業務用スーパー
学校まで行く道のり、通学路には、業務用スーパーがある。
ある日、部活の帰りにそのスーパーの前を通ると、うちの高校の制服を着た生徒がそこから出てきた。
「…あれ、名字?」
そこにいたのは、確かにクラスメイトの名字名前だった。なんでこんなところに?何か用でもあったのだろうか。
『ん、高尾くん!』
俺に気付いたらしい名字は、此方に近付いてきた。ビニール袋を手にしているから、何か買ったのはたしかだ。
「業務用スーパーなんかで、何してたの?」
『え?ああ、アイス買ってたんだよー』
高尾くんも食べる?と言って、袋の中からアイスを一つ出す名字。
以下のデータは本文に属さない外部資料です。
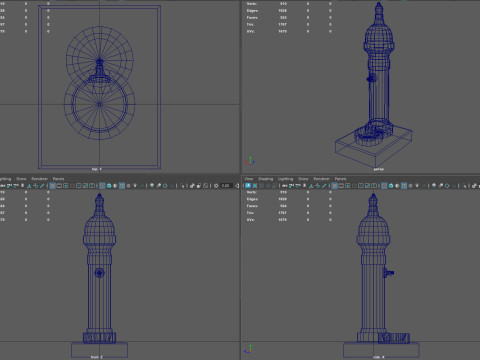Click Lock Camera icon in side view toolbar
Screen dimensions: 480x360
coord(255,186)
いやいやいや、なんで業務用スーパーでアイスよ。
『業務用スーパー、アイスも安いんだよー』
アイスの入った袋を開けて食べ始めた名字は、いつもの間延びした話し方でそう言う。
『なんとこのアイスは、60円なのです!』
自慢気に胸を張ってそう言った名字に、俺は呆れながらこう言った。
「そっか。それと、袋に入ったアイス早くしないと溶けるぜ」
そう言えば名字は、悲鳴をあげながら走って帰っていった。去り際に「高尾くんまた明日ね!」と挨拶も忘れずに。